Foros contra el Fascismo

Está bien marchar, protestar contra lo que está equivocado, o aquello que amenaza las libertades y las democracias. Lanzar al viento nuestros reclamos y corajes exigiendo justicia y respeto a los derechos humanos es deber cívico de los pueblos. Hacerlo cuando las cosas de gobierno no marchan como debieran, o cuando algo ocurre en el mundo que amenaza a las naciones como son las guerras, las tiranías y el renacimiento de ideologías totalitarias, como el fascismo y el nazismo, el comunismo y el imperialismo capitalista, que propiciaron dos guerras mundiales; la guerra cruenta de Vietnam; la de Corea, las de Irak, la de Afganistán y las más recientes, Irán, Siria y el terrorismo islámico del ISIS.

Ante estos hechos, las manifestaciones y protestas se multiplicaron por todo el mundo, incluso, todavía se recuerdan las marchas estudiantiles de 1968, surgidas en Alemania y Francia con repercusiones impresionantes en México, Estados Unidos y varios países de Latinoamérica en protesta contra los endurecimientos gubernamentales.

Más libertades y voz a las generaciones jóvenes, mas apertura política para las nuevas generaciones fueron las exigencias estudiantiles; y vaya que se lograron los objetivos demandados por las masas juveniles encabezadas por liderazgos frescos. Una de las últimas marchas de gran impacto, fue la convocada durante el régimen de López Obrador, en la que se congregaron un millón de personas vestidas de blanco protestando contra la violencia y, aunque fueron calificados de pirrurris, y no hubo respuesta del gobernante citadino, la marcha fue un éxito cívico.
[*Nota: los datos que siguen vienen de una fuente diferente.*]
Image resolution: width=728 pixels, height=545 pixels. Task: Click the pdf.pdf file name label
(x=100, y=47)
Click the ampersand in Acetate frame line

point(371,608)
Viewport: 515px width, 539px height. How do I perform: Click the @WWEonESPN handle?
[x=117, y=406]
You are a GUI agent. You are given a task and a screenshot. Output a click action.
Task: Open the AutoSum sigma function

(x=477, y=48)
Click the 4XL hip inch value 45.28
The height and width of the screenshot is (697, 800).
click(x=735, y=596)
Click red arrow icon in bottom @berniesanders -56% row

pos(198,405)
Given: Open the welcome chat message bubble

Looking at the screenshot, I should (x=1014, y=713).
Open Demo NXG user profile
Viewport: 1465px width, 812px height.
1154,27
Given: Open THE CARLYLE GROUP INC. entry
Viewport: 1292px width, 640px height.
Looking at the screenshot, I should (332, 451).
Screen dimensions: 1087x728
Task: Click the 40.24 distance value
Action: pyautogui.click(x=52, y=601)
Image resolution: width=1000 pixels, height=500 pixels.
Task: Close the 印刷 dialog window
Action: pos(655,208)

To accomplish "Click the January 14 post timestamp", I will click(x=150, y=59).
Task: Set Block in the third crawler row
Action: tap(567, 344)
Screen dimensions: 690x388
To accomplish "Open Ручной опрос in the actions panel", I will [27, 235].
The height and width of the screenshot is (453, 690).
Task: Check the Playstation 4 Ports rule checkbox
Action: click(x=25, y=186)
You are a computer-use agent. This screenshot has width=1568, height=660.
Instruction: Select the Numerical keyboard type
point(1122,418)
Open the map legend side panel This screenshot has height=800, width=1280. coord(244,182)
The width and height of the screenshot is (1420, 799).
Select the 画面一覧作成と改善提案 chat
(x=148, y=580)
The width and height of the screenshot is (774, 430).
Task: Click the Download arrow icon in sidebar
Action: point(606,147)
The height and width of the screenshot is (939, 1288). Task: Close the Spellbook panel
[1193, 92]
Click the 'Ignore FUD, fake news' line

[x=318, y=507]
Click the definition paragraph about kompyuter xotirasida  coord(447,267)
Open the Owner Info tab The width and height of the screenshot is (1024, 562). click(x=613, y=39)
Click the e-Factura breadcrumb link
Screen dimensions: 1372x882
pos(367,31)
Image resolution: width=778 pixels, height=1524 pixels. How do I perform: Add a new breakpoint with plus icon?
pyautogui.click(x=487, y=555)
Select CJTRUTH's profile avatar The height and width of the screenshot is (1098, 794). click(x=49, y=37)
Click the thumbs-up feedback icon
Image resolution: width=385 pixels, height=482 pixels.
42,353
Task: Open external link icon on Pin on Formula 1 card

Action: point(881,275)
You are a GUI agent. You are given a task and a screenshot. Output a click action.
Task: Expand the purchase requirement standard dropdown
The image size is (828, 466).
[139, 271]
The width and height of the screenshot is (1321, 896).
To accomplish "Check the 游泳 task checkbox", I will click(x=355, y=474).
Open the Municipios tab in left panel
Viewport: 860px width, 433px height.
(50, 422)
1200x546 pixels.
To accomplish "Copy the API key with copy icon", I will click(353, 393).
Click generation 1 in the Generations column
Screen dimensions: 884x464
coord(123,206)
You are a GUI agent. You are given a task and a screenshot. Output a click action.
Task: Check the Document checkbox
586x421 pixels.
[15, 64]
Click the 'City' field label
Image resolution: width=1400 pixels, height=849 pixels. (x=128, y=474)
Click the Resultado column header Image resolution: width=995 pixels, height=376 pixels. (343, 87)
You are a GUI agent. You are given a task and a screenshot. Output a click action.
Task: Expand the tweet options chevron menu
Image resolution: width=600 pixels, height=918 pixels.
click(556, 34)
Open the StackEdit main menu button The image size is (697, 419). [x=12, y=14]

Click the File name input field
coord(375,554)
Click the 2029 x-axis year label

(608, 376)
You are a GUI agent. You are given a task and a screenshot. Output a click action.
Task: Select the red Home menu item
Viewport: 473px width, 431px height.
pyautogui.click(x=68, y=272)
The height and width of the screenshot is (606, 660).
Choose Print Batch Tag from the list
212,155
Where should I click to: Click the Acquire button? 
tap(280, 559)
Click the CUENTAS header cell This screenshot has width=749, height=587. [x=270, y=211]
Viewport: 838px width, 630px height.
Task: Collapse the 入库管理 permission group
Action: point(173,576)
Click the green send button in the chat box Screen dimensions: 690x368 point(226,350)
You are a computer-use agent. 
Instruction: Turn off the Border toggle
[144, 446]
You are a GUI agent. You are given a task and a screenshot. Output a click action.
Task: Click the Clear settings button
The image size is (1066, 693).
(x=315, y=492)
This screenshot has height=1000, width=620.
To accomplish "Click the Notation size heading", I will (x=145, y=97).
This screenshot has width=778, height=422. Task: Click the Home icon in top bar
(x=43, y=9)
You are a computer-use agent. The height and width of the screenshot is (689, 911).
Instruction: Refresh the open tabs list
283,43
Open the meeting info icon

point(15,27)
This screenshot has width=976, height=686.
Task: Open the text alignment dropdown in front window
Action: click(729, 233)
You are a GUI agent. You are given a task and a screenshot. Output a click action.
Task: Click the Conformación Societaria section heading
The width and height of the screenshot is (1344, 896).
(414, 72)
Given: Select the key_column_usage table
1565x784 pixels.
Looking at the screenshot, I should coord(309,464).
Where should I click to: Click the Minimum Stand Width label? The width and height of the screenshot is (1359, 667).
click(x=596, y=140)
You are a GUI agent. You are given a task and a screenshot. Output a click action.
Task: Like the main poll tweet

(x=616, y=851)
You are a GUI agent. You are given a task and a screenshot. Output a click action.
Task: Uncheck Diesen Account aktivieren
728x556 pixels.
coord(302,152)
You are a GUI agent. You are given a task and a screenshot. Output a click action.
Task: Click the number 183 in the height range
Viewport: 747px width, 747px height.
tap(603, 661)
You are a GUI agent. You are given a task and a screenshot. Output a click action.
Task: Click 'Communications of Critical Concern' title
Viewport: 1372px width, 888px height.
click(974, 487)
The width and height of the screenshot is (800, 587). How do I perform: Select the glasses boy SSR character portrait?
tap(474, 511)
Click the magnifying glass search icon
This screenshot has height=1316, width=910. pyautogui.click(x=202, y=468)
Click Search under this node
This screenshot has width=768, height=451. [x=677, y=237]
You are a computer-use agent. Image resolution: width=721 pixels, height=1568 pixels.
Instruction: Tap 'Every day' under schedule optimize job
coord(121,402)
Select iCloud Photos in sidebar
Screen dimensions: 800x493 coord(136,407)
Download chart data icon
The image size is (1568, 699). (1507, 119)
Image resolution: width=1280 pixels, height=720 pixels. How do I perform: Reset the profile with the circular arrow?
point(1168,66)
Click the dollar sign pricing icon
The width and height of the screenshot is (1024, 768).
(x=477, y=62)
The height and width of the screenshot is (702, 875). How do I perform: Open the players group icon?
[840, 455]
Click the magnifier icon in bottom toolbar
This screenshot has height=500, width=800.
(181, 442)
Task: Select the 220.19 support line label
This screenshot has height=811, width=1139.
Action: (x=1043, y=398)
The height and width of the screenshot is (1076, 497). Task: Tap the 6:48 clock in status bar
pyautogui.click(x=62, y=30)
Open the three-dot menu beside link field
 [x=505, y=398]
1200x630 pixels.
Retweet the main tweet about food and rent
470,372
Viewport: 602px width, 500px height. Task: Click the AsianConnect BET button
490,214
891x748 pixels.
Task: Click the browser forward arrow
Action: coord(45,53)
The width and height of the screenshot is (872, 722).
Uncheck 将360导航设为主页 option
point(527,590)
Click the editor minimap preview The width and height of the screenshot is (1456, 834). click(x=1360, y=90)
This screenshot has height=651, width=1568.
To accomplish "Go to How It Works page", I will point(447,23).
La marcha del pasado domingo fue diferente, los protagonismos de las señoras convocantes hizo daño, y a pesar de que varias instituciones académicas acudieron con sus representaciones, las masas fueron reducidas a no más de 20 mil personas en una ciudad que aglutina a más de 20 millones de personas; 20 mil que marcharon sin el ánimo de otros tiempos. Más protagonismos, selfies y repudio al presidente Peña por parte de grupos muy localizados, que contenido cívico.

No obstante, estuvo bien el primer intento que debe crecer por la realidad que vivimos frente a un gobierno vecino que cada día endurece el trato contra México; contra los indocumentados y las deportaciones violentas que son evidencias de la actitud fascista del gobierno estadounidense.

La deportación de Lupita García, residente en el estado de Arizona por más de 18 años, quien acudió a las oficinas migratorias para renovar su permiso de trabajo, con sorpresa y pánico se encontró con un inusitado arresto y posterior deportación, dejando a hijos y esposo abandonados sin que derecho humano alguno pudiera protegerla.

Estos actos de odio aumentan cada día, y son motivos para que los mexicanos iniciemos acciones más efectivas que las marchas desangeladas. Además, hay que entender que los habitantes de la Ciudad de México, si de algo están hartos, es precisamente de las manifestaciones masivas de la CNTE, de los partidos políticos y organizaciones chantajistas.

Creo que es momento de hacer foros de alto nivel académico e intelectual para que se delibere en voz alta como lo fue el Foro de Phoenix; un acierto que debe continuar, principalmente en los espacios universitarios como aquellos cuando el Auditorio de Ciencias, en Ciudad Universitaria, se vestía de lujo invitando a conferencistas de la talla de Pablo Neruda, o la Cámara de Diputados a Salvador Allende.

Es momento de que el mundo escuche y conozca de viva voz lo que está ocurriendo, a través de los que han dedicado sus capacidades intelectuales en favor de la paz, de la democracia y la libertad. Es hora de las universidades, de los conferencistas, de los estadistas y de su participación en los foros universitarios que son cuna de las ideas y de la inteligencia.

Es por ello, que no concuerdo con aquellos que comentan que México es débil frente a Estados Unidos. Hay que recordar que las batallas no solo se ganan con el uso de las armas. Mahatma Gandhi demostró que el uso de la inteligencia y la no violencia fueron herramientas suficientes para alterar el establishment político e ideológico del orbe.

Otro ejemplo fue, Nelson Mandela, primer presidente de raza negra de 1994 – 99, quien desmontó la estructura racista del Apartheid en Sudáfrica, montada por Inglaterra, combatiendo la pobreza, la desigualdad social y el racismo. Prisionero por 27 años, Mandela llegó a ser premio Nobel de la Paz, ganó la medalla presidencial de la Libertad y el premio Lenin de la Paz, sin tener la fuerza bélica de la Gran Bretaña.